The Dexter Bearcats will feature plenty of new faces on the defensive side of the ball this fall.
The Bearcats, who allowed an average of 33 points per game last season, return only five players with starting experience, and two of them will occupy new positions.
Defensive backs CJ Greene, Braxton Greenfield and Camden Riley return, while Ryan Collier and Alex Townsend are moving to linebacker.
Coach Aaron Pixley said the secondary may have the most experience at the varsity level, but they struggled last season allowing 113.8 yards per game and 13 passing touchdowns.

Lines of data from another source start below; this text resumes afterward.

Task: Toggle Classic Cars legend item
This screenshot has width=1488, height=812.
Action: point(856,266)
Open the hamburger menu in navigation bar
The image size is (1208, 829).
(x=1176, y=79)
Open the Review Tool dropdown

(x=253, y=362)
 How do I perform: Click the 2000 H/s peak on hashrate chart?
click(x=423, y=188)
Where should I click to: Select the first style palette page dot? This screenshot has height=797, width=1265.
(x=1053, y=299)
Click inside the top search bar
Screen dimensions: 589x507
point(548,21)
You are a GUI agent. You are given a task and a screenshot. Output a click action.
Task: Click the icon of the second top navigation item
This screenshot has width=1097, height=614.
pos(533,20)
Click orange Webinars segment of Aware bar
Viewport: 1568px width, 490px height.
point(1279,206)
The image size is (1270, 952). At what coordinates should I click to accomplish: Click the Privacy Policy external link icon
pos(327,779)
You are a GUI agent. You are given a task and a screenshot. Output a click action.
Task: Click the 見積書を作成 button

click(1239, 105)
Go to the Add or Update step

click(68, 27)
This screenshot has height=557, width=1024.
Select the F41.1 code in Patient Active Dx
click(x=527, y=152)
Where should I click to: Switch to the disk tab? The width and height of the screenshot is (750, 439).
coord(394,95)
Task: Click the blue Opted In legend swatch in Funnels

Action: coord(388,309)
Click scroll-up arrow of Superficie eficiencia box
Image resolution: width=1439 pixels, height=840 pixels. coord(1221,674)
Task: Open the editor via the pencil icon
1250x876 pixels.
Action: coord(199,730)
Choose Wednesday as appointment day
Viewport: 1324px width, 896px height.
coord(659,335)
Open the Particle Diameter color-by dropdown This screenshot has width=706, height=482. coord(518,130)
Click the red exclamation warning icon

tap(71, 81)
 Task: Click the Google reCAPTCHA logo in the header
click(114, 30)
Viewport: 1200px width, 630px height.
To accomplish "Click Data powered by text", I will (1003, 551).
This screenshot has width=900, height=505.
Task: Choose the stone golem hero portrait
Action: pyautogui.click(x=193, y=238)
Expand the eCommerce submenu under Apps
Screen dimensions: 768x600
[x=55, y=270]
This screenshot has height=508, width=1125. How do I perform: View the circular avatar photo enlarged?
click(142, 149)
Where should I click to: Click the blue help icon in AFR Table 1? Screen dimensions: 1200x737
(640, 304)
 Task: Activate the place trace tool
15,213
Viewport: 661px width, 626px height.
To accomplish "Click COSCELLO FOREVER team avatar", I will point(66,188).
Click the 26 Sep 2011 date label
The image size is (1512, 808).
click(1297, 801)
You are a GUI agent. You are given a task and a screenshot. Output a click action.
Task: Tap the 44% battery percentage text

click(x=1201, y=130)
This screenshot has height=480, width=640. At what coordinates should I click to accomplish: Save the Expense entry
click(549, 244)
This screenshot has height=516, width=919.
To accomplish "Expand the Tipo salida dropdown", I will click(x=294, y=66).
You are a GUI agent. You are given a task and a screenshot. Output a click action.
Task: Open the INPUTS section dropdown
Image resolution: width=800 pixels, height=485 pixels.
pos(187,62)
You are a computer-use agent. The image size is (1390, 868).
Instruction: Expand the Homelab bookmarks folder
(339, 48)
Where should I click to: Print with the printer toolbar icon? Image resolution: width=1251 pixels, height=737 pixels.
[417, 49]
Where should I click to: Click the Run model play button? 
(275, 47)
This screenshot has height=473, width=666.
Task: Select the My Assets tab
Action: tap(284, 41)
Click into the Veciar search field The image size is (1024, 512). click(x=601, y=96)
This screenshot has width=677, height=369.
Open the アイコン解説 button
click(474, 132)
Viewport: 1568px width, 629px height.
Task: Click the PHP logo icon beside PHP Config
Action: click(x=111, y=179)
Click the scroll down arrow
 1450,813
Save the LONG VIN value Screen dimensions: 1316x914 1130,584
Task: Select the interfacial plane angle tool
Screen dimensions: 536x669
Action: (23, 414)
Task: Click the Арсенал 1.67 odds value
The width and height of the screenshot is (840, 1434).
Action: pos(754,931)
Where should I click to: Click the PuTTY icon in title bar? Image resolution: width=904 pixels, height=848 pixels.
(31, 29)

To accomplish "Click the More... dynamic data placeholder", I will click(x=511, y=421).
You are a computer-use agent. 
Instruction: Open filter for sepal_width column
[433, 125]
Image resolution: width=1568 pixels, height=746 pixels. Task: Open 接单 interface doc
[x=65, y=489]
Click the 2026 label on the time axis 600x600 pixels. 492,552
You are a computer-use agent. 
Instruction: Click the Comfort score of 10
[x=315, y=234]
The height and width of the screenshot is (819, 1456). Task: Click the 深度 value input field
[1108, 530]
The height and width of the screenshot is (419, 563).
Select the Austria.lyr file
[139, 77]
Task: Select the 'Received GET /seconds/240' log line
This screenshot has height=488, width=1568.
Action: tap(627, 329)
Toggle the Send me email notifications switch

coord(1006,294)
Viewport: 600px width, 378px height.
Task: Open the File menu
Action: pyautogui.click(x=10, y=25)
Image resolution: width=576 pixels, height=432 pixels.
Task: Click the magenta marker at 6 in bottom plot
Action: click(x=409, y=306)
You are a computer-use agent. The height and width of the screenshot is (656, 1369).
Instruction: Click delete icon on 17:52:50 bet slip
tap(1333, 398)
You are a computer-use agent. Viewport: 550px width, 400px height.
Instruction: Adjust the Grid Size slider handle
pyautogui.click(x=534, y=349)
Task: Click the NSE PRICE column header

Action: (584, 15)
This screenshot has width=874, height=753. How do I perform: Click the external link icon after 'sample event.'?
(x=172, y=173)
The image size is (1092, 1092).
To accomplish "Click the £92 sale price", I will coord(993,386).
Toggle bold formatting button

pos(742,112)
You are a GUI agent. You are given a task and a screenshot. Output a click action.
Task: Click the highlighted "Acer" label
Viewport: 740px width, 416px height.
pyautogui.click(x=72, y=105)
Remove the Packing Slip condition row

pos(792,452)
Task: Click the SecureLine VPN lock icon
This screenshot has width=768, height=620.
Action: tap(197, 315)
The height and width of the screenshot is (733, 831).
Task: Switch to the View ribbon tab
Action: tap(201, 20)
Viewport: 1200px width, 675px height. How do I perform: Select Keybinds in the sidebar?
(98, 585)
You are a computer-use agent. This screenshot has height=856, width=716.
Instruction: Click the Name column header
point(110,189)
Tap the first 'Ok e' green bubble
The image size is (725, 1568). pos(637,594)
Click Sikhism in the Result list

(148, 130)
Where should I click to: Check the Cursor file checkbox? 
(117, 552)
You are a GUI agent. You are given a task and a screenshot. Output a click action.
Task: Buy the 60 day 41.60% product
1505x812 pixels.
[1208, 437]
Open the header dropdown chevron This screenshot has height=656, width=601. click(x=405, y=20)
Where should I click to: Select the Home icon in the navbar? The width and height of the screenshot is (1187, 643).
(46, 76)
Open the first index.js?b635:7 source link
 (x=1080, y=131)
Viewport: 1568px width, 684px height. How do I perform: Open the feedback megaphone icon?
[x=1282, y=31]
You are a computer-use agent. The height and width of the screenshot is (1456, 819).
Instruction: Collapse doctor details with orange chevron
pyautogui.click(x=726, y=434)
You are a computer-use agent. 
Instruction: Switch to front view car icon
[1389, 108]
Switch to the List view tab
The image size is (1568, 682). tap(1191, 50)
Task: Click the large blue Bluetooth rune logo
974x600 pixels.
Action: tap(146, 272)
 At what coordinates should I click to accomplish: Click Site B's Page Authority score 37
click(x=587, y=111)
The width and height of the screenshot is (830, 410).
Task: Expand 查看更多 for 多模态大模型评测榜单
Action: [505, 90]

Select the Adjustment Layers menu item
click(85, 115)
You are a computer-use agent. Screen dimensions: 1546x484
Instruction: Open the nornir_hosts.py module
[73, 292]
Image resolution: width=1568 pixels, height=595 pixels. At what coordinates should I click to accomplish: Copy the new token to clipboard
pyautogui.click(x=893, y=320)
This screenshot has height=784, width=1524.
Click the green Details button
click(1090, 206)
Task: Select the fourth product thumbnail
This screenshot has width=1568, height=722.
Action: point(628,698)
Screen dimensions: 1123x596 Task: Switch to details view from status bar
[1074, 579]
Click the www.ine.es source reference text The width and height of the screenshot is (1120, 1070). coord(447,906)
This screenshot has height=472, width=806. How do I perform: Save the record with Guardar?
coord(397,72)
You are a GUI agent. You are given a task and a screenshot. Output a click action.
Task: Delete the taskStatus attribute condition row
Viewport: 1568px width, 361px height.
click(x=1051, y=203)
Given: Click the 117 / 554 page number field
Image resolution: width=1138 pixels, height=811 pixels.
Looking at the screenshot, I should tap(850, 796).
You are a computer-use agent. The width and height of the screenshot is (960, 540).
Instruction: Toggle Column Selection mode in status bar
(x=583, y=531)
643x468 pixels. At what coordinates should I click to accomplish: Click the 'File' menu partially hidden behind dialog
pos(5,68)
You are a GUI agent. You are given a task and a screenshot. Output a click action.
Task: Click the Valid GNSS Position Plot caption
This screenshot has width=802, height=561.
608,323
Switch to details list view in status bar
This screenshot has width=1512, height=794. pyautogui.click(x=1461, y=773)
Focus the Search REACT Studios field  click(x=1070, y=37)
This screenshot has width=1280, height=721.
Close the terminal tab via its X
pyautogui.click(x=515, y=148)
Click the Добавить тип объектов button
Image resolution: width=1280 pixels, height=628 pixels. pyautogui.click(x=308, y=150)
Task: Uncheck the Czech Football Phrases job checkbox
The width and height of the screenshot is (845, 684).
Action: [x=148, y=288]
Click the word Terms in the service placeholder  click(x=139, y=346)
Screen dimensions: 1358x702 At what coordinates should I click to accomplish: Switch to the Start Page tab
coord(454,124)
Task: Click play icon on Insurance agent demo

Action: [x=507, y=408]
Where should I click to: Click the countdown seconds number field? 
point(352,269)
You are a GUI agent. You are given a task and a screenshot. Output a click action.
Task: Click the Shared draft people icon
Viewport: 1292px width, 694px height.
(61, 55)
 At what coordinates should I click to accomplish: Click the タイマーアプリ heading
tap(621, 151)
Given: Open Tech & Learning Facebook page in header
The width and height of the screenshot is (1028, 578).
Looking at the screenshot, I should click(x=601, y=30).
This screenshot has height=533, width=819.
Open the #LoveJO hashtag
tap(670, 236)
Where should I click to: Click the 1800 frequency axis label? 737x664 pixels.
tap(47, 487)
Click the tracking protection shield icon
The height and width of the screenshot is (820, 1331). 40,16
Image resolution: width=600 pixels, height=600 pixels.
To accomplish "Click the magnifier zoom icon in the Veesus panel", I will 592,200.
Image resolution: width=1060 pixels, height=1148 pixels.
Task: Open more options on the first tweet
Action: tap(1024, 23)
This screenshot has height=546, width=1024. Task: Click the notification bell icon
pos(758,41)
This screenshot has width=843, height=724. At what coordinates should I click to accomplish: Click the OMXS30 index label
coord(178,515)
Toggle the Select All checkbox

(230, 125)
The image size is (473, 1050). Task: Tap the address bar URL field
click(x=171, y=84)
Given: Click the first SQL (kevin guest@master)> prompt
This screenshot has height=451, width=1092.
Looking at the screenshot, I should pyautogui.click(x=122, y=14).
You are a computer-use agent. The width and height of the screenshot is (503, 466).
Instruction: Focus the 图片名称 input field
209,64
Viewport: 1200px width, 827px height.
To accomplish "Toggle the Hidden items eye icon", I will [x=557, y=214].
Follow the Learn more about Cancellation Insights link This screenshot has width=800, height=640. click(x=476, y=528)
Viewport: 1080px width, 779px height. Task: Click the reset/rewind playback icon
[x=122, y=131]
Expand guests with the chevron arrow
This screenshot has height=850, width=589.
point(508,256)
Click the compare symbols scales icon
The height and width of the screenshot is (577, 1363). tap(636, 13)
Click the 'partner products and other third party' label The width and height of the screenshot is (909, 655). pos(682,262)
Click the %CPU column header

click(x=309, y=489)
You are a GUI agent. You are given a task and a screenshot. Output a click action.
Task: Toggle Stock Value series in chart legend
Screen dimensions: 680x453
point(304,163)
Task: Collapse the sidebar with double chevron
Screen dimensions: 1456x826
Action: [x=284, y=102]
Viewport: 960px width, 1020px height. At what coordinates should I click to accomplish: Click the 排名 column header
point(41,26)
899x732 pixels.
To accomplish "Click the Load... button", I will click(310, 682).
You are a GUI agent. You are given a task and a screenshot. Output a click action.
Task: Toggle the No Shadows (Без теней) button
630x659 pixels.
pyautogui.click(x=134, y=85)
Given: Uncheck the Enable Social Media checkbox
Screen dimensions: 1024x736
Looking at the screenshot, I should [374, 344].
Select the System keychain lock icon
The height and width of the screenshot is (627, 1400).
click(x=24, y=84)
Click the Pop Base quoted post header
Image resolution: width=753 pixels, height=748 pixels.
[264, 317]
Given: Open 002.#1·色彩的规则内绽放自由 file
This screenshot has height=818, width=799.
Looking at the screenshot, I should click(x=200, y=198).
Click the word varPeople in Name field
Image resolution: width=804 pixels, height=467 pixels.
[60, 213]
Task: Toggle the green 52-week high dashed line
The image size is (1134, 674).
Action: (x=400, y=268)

“When you look at our history last year, we have a lot of improving to do with those guys coming back because we had a tendency to give up some big plays in the air,” Pixley said. “It seems like already throughout the summer, they’re starting to figure those things out. A lot of it was youth and inexperience. We’re playing good teams with good quarterbacks. Hopefully, that experience they had after they got thrown in the fire last year will help them this year.”
Collier and Townsend will move to an area of strength of last year’s squad that finished 1-8. The Bearcats lost three starting linebackers — Ryder Foster, Austin Guy and Mason Keena — to graduation.
Guy, who has signed to play football at Missouri University of Science and Technology, Foster and Keena were the team’s top tacklers last season. Guy led the Bearcats with 112 tackles (64 solo), Foster had 75 (44) and Keena had 45 (24).
Just like the linebacking corps, the defensive line returns no starters.
“No one with ample playing time,” Pixley said of his current linemen. “We’ll be rolling with a new group of kids. We’ve got some younger kids who are pretty aggressive. We’ve got to keep lifting those weights and keep getting stronger. We really feel like they are going to be pretty good one day.”
Kaden Kennedy takes over for Parker Vanslyke at punter.
The Bearcats struggled on special teams last season.
“In not being very strong in those areas, it helped lead to some losses for us,” Pixley said. “Anytime we had a bad snap here, a blocked punt, this and that, it seemed like it led to a score for the other team. To this point, we’re a little better in those areas. Hopefully, it’s looking up.”